* _WHAT NEEDS TO BE DONE_: From the line with "Open the Analysis" to the line with "Task: Select the blue Gets column header", retype every line exactly, including those two, and leave out the rest of the data below.

[Stored data entries]
######
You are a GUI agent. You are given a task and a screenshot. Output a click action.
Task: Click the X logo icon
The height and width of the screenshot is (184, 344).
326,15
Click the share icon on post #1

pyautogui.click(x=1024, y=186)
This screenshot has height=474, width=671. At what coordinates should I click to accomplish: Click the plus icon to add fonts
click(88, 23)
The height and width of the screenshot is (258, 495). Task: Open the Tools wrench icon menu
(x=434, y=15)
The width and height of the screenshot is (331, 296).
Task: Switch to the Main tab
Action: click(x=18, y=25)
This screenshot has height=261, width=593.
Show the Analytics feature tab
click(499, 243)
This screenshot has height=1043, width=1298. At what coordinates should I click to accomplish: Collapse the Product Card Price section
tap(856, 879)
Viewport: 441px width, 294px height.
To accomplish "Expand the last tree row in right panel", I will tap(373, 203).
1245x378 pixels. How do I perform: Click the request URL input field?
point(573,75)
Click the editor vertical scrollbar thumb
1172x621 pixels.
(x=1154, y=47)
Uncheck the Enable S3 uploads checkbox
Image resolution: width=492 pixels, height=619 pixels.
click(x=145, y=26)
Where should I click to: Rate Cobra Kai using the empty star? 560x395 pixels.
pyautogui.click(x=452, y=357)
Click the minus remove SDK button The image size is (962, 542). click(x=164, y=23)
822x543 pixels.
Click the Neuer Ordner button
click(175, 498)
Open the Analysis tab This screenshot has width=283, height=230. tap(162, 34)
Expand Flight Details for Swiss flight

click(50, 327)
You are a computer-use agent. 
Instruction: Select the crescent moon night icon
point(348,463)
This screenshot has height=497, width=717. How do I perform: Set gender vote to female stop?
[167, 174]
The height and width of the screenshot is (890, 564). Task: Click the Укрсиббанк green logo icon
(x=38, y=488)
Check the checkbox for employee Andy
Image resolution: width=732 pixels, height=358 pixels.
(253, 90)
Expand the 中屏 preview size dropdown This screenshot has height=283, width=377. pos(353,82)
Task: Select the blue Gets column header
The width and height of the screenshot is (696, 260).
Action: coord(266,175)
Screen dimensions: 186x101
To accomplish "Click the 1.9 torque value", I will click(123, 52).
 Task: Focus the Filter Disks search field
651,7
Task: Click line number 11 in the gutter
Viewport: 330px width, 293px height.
######
* _PROBLEM SOLUTION_:
Open the Analysis tab This screenshot has width=283, height=230. tap(162, 34)
Expand Flight Details for Swiss flight

click(50, 327)
You are a computer-use agent. 
Instruction: Select the crescent moon night icon
point(348,463)
This screenshot has height=497, width=717. How do I perform: Set gender vote to female stop?
[167, 174]
The height and width of the screenshot is (890, 564). Task: Click the Укрсиббанк green logo icon
(x=38, y=488)
Check the checkbox for employee Andy
Image resolution: width=732 pixels, height=358 pixels.
(253, 90)
Expand the 中屏 preview size dropdown This screenshot has height=283, width=377. pos(353,82)
Task: Select the blue Gets column header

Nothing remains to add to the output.